Summarize the article below on Bradley Wiggins's autobiography sales in two sentences.

__Document passage__.
####

The Wiggins effect - Bradley's the new Beckham as My Time flies off the shelves


Tour de France winner, Olympic time-trial champion, BBC Sports Personality of the Year -- not to mention the small matter of a knighthood -- Bradley Wiggins swept all before him in 2012.

It might not come as a major surprise, therefore, that the Wiggins autobiography, My Time, blew the opposition completely off the track in book sales for 2012.

Published by Random House under the Yellow Jersey imprint, My Time did not appear in the bookstores until November 8 yet end-of-year sales figures compiled by Nielsen BookScan were almost 230,000, most of those rung up in the six weeks or so leading up to Christmas.

To put that number in perspective, My Time's sales accounted for almost a quarter of sales for the whole sports autobiography sector in 2012.  Indeed, if the resurgence in sales enjoyed by the earlier Wiggins life story, In Pursuit of Glory, is taken into account, Britain's all-time greatest cyclist cornered more than a quarter of that market.

####

__Given records__.
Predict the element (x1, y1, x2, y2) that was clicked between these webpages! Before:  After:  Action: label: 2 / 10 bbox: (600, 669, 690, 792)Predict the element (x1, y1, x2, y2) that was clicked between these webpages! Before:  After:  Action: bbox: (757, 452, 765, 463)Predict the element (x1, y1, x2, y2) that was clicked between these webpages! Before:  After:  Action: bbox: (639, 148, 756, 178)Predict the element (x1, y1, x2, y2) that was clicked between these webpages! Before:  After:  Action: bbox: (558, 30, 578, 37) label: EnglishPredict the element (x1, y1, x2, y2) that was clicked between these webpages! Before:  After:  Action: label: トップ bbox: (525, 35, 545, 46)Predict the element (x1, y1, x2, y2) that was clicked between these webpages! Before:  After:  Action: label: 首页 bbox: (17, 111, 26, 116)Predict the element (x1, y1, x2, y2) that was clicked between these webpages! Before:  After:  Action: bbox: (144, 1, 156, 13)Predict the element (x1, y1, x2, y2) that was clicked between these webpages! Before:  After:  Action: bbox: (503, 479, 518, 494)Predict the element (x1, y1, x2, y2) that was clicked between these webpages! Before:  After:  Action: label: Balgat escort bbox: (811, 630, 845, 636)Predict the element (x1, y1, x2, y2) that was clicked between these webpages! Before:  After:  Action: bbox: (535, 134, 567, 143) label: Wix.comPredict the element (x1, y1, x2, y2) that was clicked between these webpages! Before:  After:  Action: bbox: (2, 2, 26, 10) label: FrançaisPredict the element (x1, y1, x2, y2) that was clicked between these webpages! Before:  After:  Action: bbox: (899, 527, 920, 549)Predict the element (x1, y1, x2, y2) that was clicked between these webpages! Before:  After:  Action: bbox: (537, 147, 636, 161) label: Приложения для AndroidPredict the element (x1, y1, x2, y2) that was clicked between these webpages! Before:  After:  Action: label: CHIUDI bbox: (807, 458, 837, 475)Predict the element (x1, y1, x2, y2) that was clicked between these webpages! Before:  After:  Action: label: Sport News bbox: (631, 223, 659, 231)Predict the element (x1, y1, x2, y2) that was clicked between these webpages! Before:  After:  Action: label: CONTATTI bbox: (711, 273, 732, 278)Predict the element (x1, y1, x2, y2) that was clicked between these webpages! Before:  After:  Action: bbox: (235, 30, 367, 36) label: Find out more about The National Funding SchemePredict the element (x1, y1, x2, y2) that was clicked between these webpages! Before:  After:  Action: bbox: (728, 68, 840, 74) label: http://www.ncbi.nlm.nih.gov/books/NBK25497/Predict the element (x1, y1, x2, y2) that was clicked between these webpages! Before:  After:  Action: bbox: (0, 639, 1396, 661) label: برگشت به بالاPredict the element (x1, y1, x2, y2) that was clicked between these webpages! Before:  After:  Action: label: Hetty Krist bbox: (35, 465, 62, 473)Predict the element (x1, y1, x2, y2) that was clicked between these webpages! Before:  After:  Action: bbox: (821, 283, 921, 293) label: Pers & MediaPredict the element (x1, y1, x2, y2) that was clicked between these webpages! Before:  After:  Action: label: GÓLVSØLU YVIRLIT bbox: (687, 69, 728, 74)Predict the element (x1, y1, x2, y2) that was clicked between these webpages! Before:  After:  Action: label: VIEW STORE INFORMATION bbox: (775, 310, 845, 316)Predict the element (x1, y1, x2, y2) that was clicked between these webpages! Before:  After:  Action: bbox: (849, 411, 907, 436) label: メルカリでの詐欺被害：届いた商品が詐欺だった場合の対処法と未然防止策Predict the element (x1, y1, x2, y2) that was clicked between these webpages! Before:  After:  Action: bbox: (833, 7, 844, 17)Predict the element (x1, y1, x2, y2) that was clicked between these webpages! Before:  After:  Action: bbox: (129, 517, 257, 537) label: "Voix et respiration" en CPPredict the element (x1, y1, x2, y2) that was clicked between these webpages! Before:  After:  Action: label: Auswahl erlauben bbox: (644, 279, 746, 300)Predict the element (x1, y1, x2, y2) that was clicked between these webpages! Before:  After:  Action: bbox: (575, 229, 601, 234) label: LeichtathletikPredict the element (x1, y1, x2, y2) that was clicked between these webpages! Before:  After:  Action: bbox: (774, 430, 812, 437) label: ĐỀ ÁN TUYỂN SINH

####

__The answer__.
After Bradley Wiggins swept all before him in 2012 with the Tour de France, an Olympic time-trial title, BBC Sports Personality of the Year and a knighthood, his autobiography My Time dominated that year's book sales, selling almost 230,000 copies by Nielsen BookScan's count even though it only reached stores on November 8. Those sales made up almost a quarter of the 2012 sports autobiography sector, and with renewed sales of his earlier book In Pursuit of Glory, Wiggins took more than a quarter of that market.